**Required actions**
(a) Reproduce the aptasensor text word for word from "7. Take the" to "the medical staff.".
(b) Answer these questions using the aptasensor text:
(i) What should the patient's forearm be cleaned with before the sleeve is applied?
(ii) What is the aptasensor cleaned with after it is taken off?
(iii) Which area of the hospital is named as an example for expansion?
(c) Write the next part of the aptasensor text, picking up after its last sentence.

**Page extract**
Instructions for Aptasensor Use:

1. Unwrap the sleeve device.
2. Insert the sensors into the sleeve device.
3. Clean the patient’s forearm with sanitary wipes.
4. Apply the sleeve to the patient's forearm and tighten until snug.
• Make sure to put the sleeve on the patient as soon as possible after surgery.
5. Plug the device into the software to enable readout of the data.
6. Keep the aptasensor on patients for as long as deemed necessary by medical professionals - until there is no concern for development of immune reaction to an infection.
7. Take the aptasensor off and clean thoroughly with ethanol to make sure no germs are left on the sleeve.

Milestones

1. First, we need to obtain FDA clearance of our prototype.
• This may require a clinical trial and a gathering of volunteers for a study.
2. Second, we will apply for funding to venture capital firms and other investors.
3. Third, we will start manufacturing our product.
• Simultaneously, we will advertise the product to hospitals and send representatives from our company to promote the benefits of our device for patient outcomes.
4. Once hospitals agree to try the device, we will send a team of supervisors to the hospitals in order to make sure that the aptasensor is used properly by the medical staff.
• If the hospitals like our aptasensor, we will keep producing and expanding to other areas of the hospital, such as the Emergency Department.

Evaluating potential negative impacts

1. One potential negative impact could result in false advertisement or miscommunication of our product. Hospitals may think that the device will actually definitively tell medical staff if the patient has sepsis. However, that is not the case, our device has to serve in tandem with the intuition of the medical professionals and serves as an extra point of reference when making a diagnosis.
2. Another potential negative implication could be the distribution of the device to only specific regions and hospitals.

**Stored data**
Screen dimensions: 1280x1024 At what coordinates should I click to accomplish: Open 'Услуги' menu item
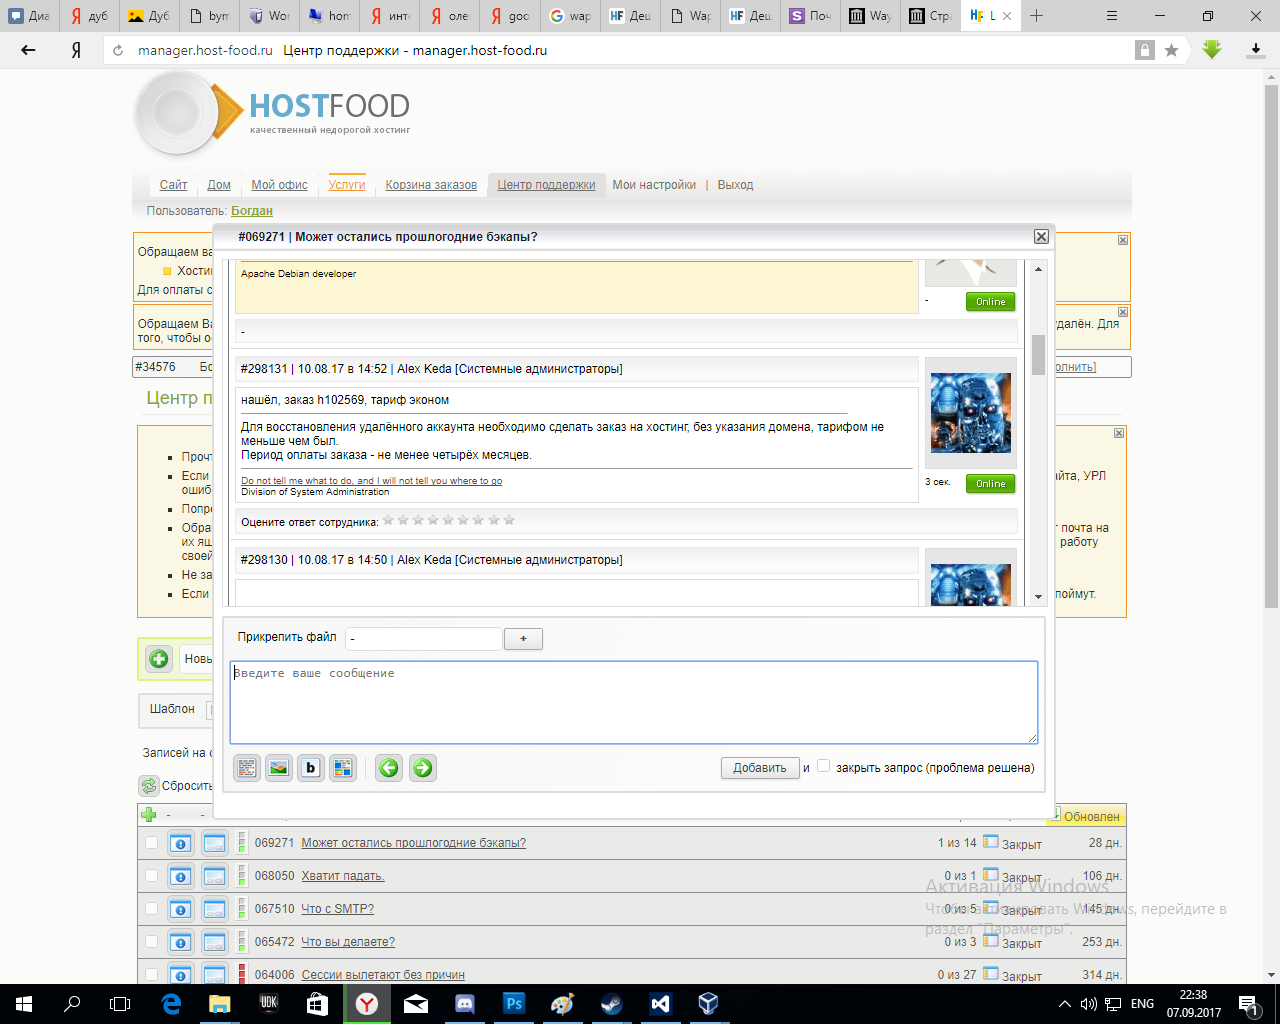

**Exercise responses**
(a)
7. Take the aptasensor off and clean thoroughly with ethanol to make sure no germs are left on the sleeve.

Milestones

1. First, we need to obtain FDA clearance of our prototype.
• This may require a clinical trial and a gathering of volunteers for a study.
2. Second, we will apply for funding to venture capital firms and other investors.
3. Third, we will start manufacturing our product.
• Simultaneously, we will advertise the product to hospitals and send representatives from our company to promote the benefits of our device for patient outcomes.
4. Once hospitals agree to try the device, we will send a team of supervisors to the hospitals in order to make sure that the aptasensor is used properly by the medical staff.

(b)
(i) Sanitary wipes.
(ii) Ethanol.
(iii) The Emergency Department.

(c)
• We want to make this device as accessible as possible to any region in the world, especially since we learned that less developed regions need more quantitative support due to lack of medical staff.

Overall, we believe that our device has a much greater potential for improving the lives of millions of people than of hurting patients. For this reason, we plan to keep improving our device and fighting for worldwide accessibility.

Do we need more stakeholders to develop this further?

1. In order to develop this project to its fullest potential, we would need to consume more with patients and learn from them first hand what it is like to have sepsis, what devices were attached to them and what is the best location for the aptasensor.
2. We would also reach out to the hospital technology advancement teams to promote our device and also hear from them what features are valued by them.
• For example, Dr. Pietropaoli told us that the University of Rochester Medical Center is transitioning to a wireless system. This advancement would increase the appeal of our device to hospitals.
3. We would also want to talk to representatives from less funded hospitals and figure out how much more we can decrease the cost of production without sacrificing quality of the aptasensor.

Since hospitals are our main customers, the market for our product is very extensive, taking into account that our device is truly innovative, without competitors in the biomarker detection field of sepsis.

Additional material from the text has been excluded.